System of a Down

 

December 4, 2005

BY JIM DeROGATIS Pop Music Critic
 

System of a Down

 

December 4, 2005

BY JIM DeROGATIS Pop Music Critic
 

SYSTEM OF A DOWN, "HYPNOTIZE" (SONY) ***1/2

 

As if the heavy-metal/art-rock/worldbeat/rap-rock, political/scatological quartet System of a Down wasn't already unique enough, last week the band of Los Angeles-based Armenian Christians made history on Billboard's pop albums chart by scoring their second No. 1 debut in six months, with the final installment of the double album "Hypnotize"/"Mezmerize" following on the heels of Part 1's arrival last spring.

"Hypnotize" adheres to the same Frank Zappa-inspired ethic as "Mezmerize," which is to say that the musical blueprint is such a complicated, everything-and-the-kitchen-sink pastiche of divergent styles that there seems to be no plan or logic at all. But System of a Down's strength is that it can tie together a Middle Eastern folk riff, a hip-hop groove and a burst of thrash metal guitar all in the space of four bars by linking them with an indelible vocal melody or a searing guitar riff. And the riffs on "Hypnotize" are overall stronger than those on its predecessor.

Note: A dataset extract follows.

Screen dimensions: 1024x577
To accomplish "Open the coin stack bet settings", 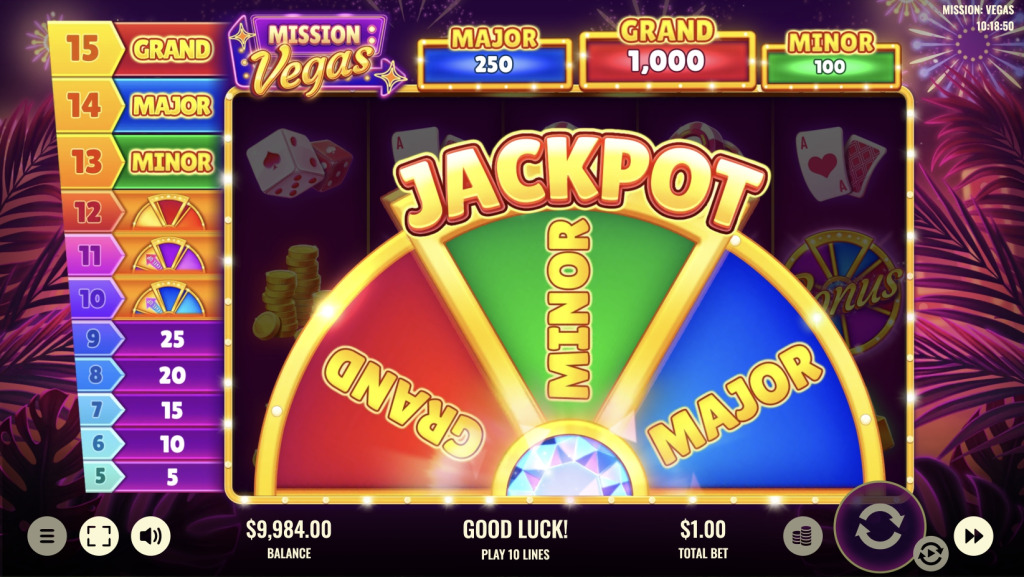I will coord(803,536).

The album still suffers from the band's central shortcoming, however. Its explosions of eloquently voiced political outrage -- most notable here on "Attack" ("Bombs illustrate what we already know/Candles cry toward the sky /Bracing your plants of a polluted coast/Dreaming of the day that/We attack!") and "Holy Mountains" (a protest of the pre-World War I Armenian genocide) -- are undercut by the pointless surrealism or sophomoric potty humor of other tracks such as "Vicinity of Obscenity" ("Liar! Liar! Banana, banana, banana ... terra-cotta pie!") and "She's Like Heroin" ("She wants nothing more/Than to be a little whore"). Musically, these tracks are as gripping as the others, and they deserve a stronger lyrical foundation.

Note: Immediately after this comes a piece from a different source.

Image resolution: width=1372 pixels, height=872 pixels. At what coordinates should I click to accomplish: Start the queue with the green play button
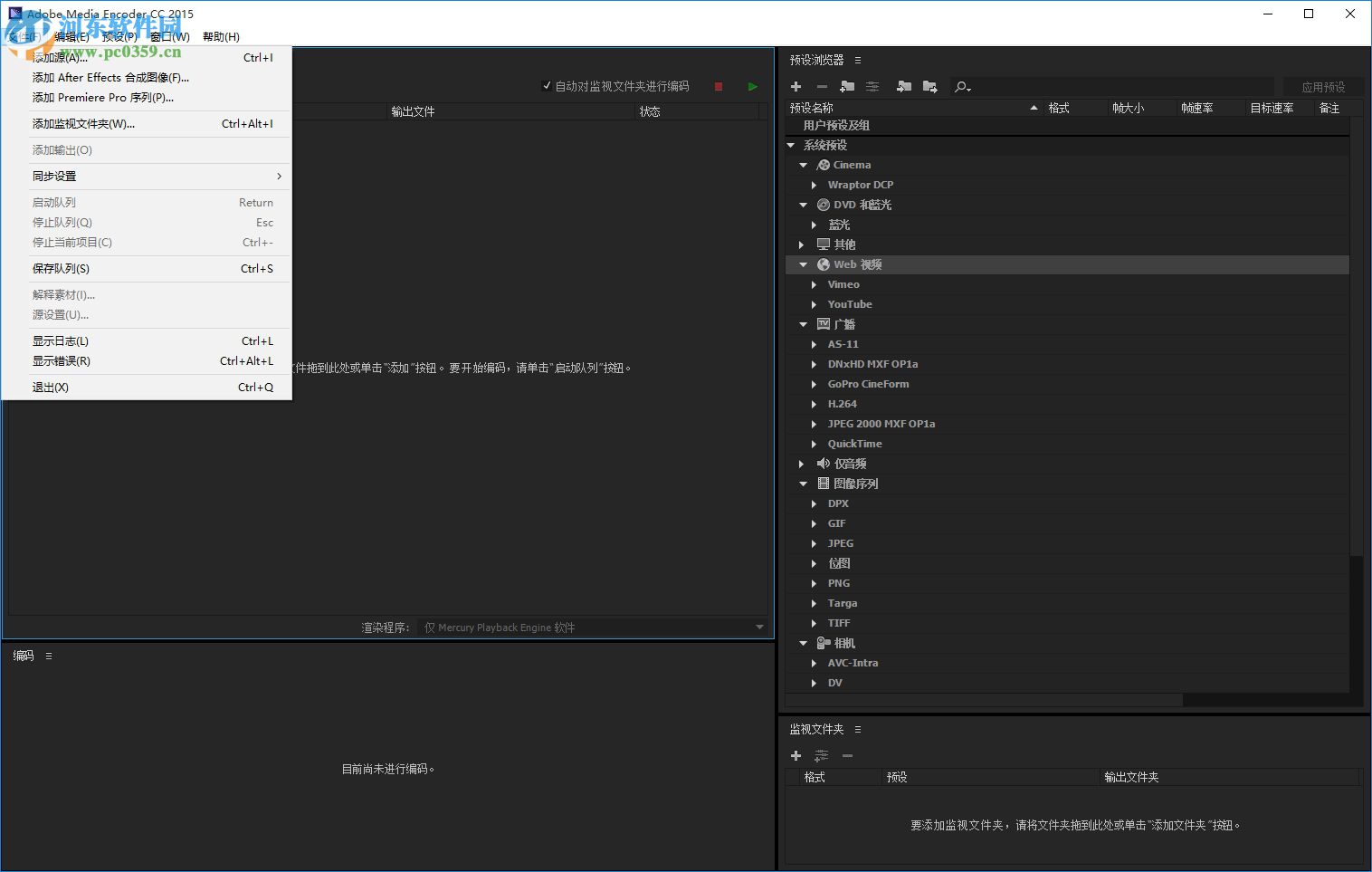point(752,86)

Both of these albums represent a significant creative peak in post-hair metal hard rock, and each is worthy of fans' consideration on its own merits. But combined into one well-edited disc that was all killer, no filler "Hypnotize"/"Mezmerize" would have been a stone-cold classic with a place in the pantheon beside the best of Led Zeppelin, Black Sabbath and Rush. Thankfully, we have home editing and CD-burning software to do exactly that.